THE ENGLISHMAN'S BOY begins in the spring of 1873 as two young, Indian warriors steal the horses from a band of wolf hunters encamped on the plains of Montana Territory. Later, after having made the long walk to Fort Benton, the remounted wolfers ride out to recapture their horses and punish the thieves. Joining the vigilante group is "The Englishman's Boy", a young American wanderer until recently the gun-bearer for a visiting - and recently felled by disease - English dandy on a Wild Frontier hunting vacation.
Also in this novel by Guy Vanderhaege, it's 1923 Hollywood. Harry Vincent, a young title-writer laboring in the bowels of Best Chance Pictures, is summoned to the Hollywood Hills home of his studio's reclusive head, Damon Ira Chance. Harry is persuaded to track down an aging bit-player in the Western films of the day, Shorty McAdoo. Shorty is elusive, but is also rumored to be the last, genuine, Indian-fighting cowboy alive. Damon suspects Shorty has a story to tell, and he wants Vincent to get it.
The reader will surmise from early on that the Englishman's Boy and Shorty McAdoo are one and the same.
In alternating chapters, the reader follows both the outcome of the wolfers' punitive expedition and Harry's task to find Shorty and get his story, the latter evolving into Vincent's struggle to maintain his integrity and self-esteem in the face of Chance's film-making obsession.
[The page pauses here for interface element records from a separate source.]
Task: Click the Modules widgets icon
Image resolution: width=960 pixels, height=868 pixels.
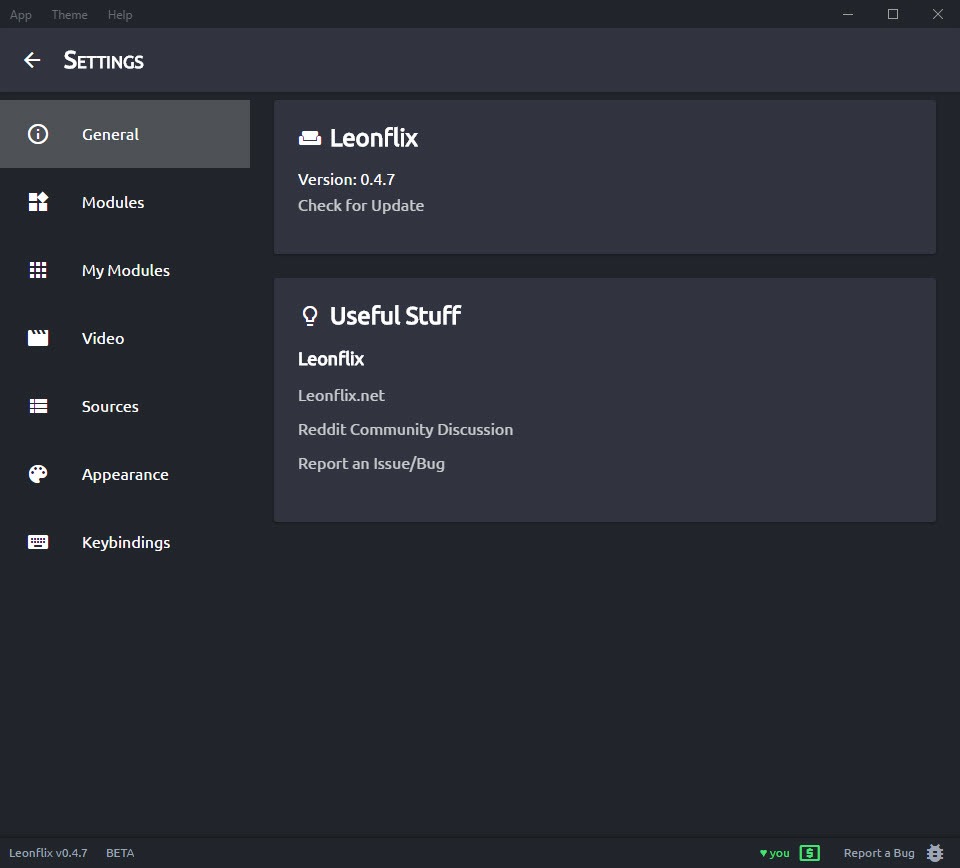Action: click(x=38, y=202)
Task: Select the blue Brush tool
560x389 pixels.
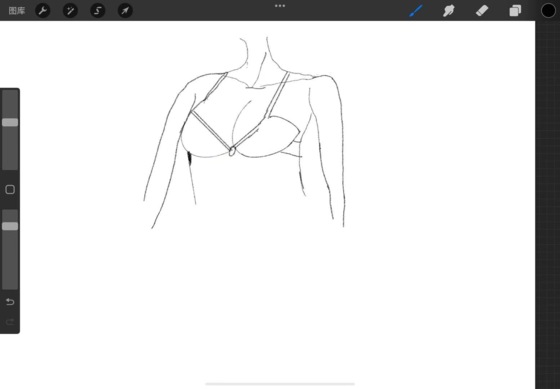Action: 416,11

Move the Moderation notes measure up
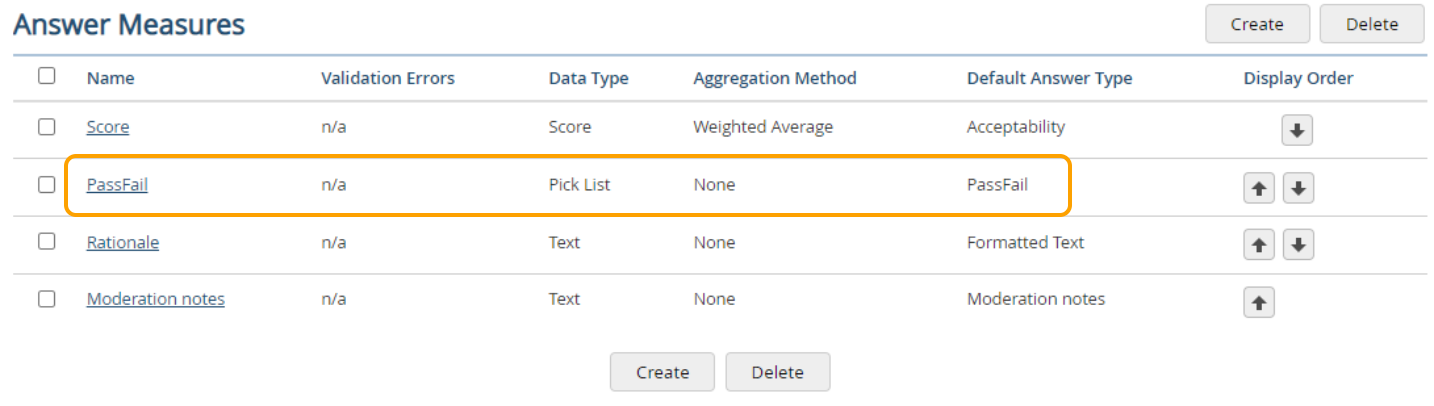pyautogui.click(x=1259, y=302)
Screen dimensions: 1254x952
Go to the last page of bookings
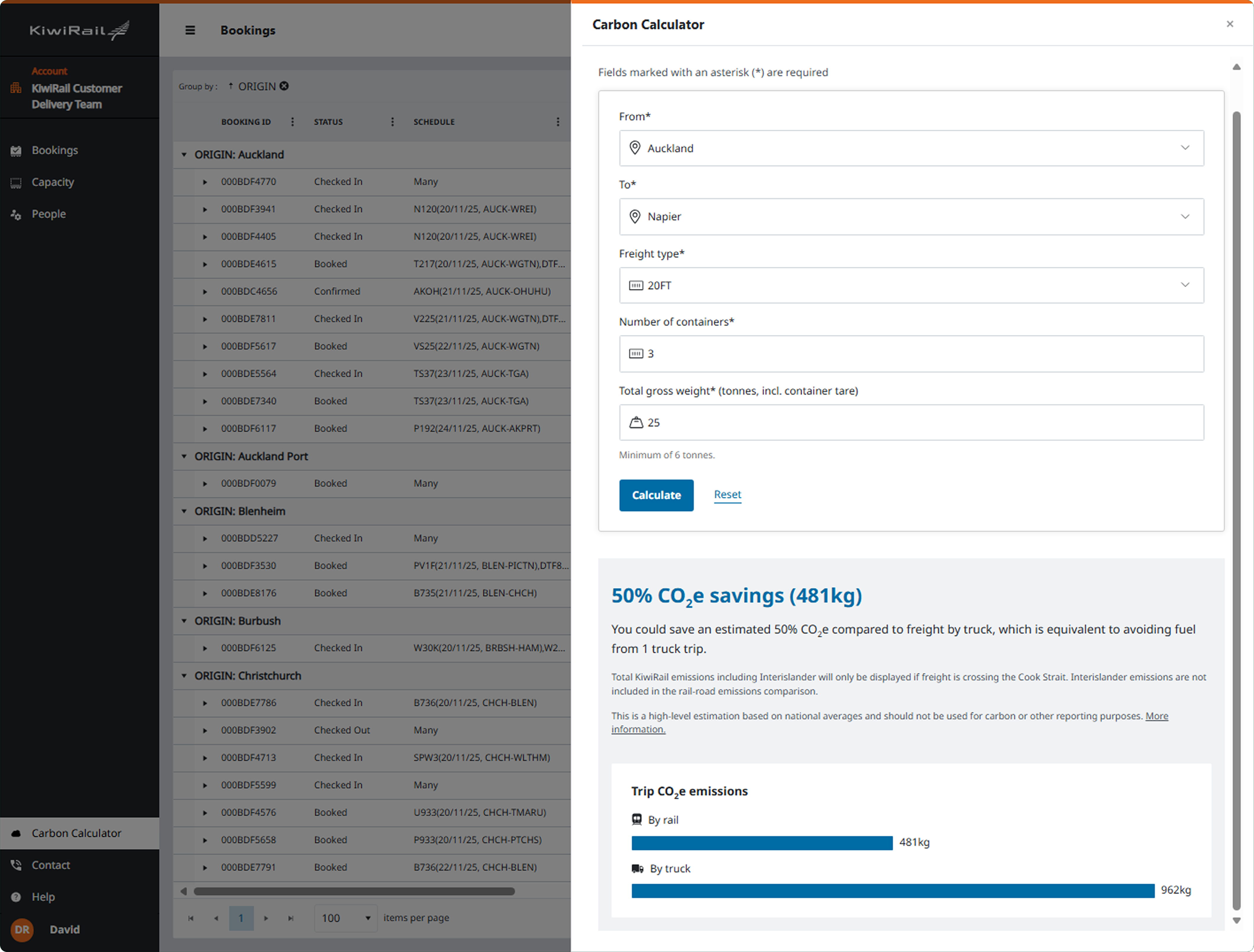click(291, 918)

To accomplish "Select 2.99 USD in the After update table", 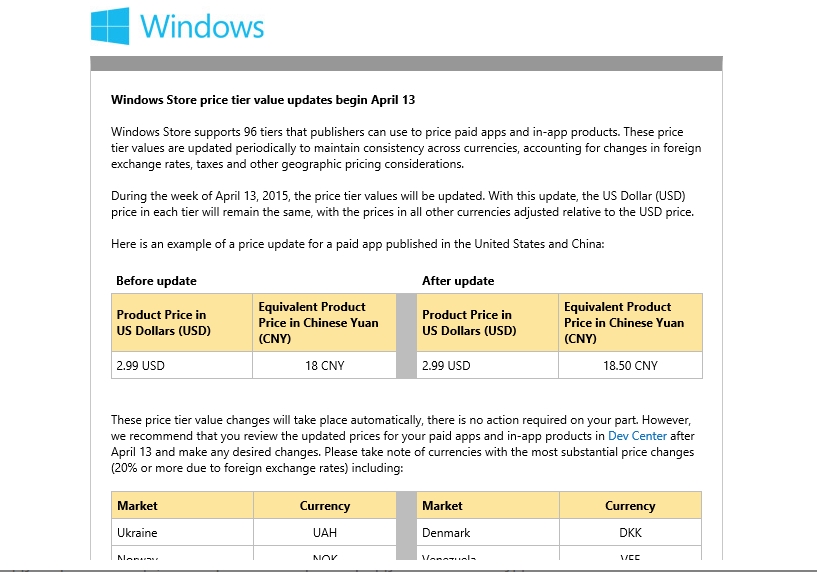I will [x=446, y=366].
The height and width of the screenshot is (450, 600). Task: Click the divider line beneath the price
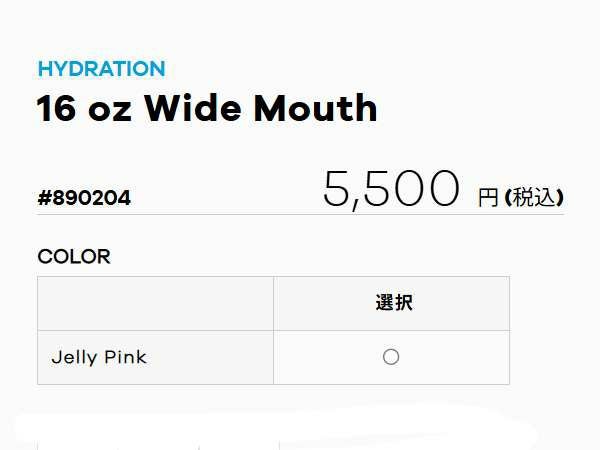click(300, 214)
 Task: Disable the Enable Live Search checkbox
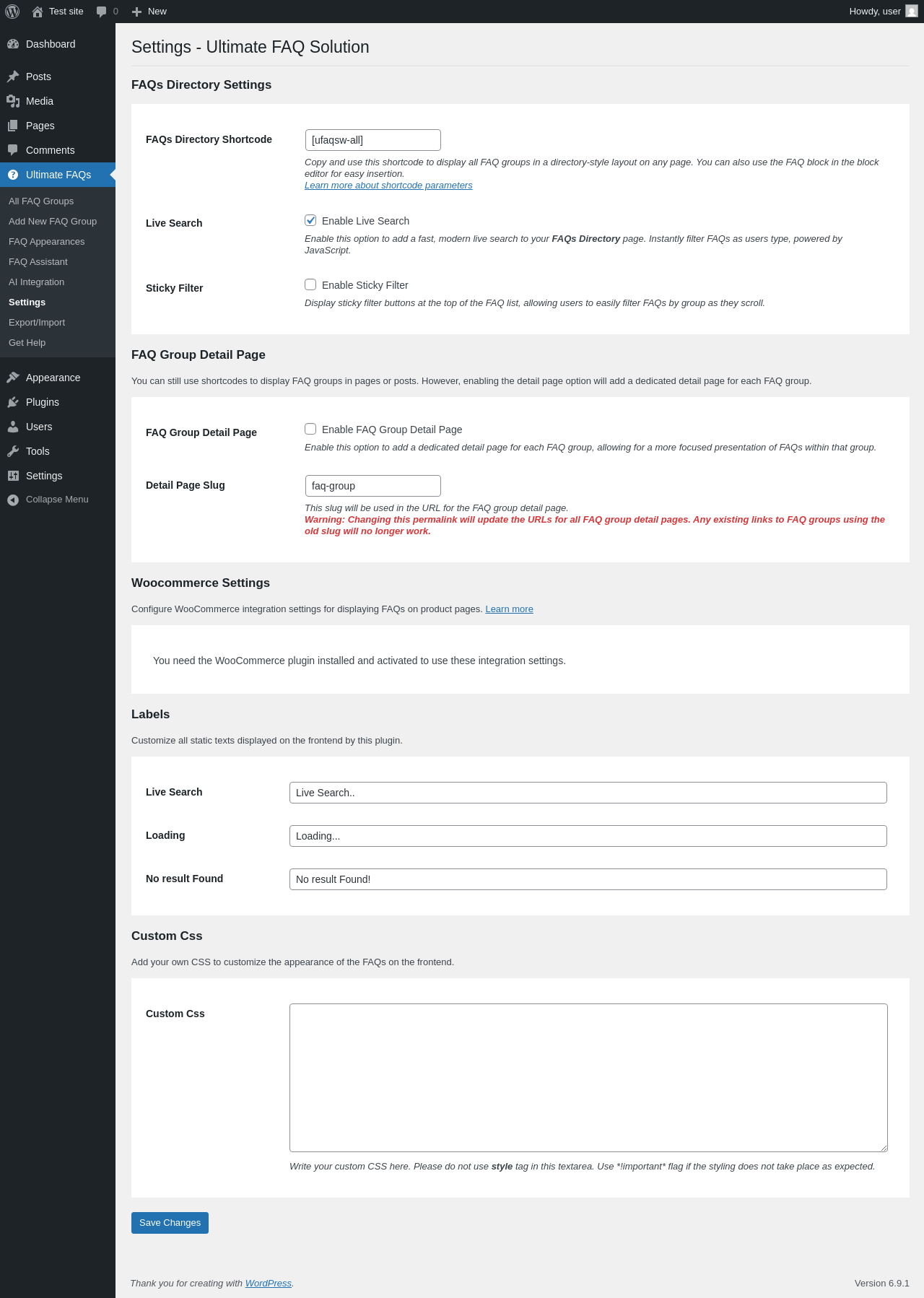(310, 220)
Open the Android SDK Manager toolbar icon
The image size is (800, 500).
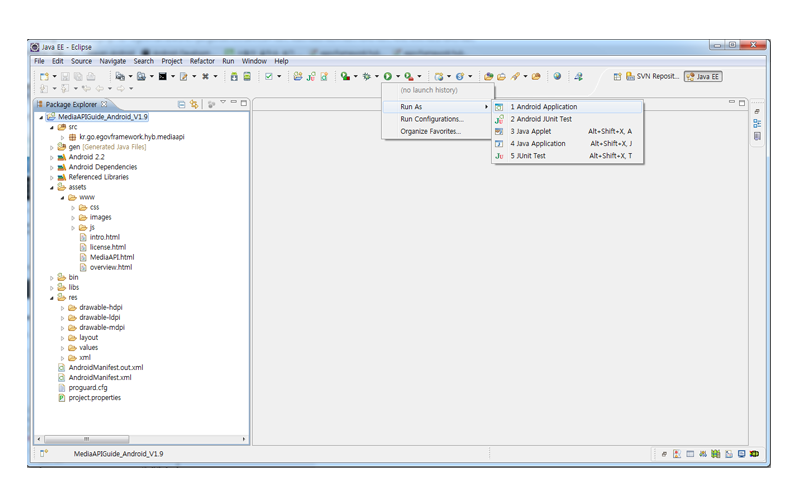[x=234, y=76]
THE ENGLISHMAN'S BOY is also, incidentally as a sub-plot, a window on the Hollywood of the 1920s, in itself an American Myth that will not withstand close scrutiny untarnished. But that is perhaps best left to another account that has been, or has yet to be, written.
This brilliant novel serves to remind that the West could be, and certainly was, a capricious, cruel and violent place with nary a Hoppy, Roy, Gene, Paladin or Marshall Dillon within a day's riding distance. In the evolution of films within my lifetime, I first realized something was amiss with the Myth with the "Spaghetti Westerns", in which life and death were gritty affairs and the heroes not always clean-shaven, neatly-pressed and admirable. And the White Hats seemed in short supply. Then, with the screen adaptation of
Lonesome Dove, perhaps the greatest TV miniseries ever made, we saw indeed the random cruelty and brutality and fickle dangers to be found in rivers and forgotten arroyos and around isolated campfires in the Old West. Finally, in Clint Eastwood's Oscar-winning
Unforgiven, any romantic notions that we had left regarding the Great American Myth were perhaps shattered forever. One wonders why Westerns have become Hollywood's forgotten genre; nobody would now believe a resurgence of the mythology.
THE ENGLISHMAN'S BOY describes a particular instance in the fueling of the Myth. Perhaps the book's most moving chapter is the last in which such tribal myth-making is depicted as being a cross-cultural phenomenon - as if that was ever in doubt.
THE ENGLISHMAN'S BOY is a wonderful, thought-provoking, eloquent read that itself would supply the script for an epic film.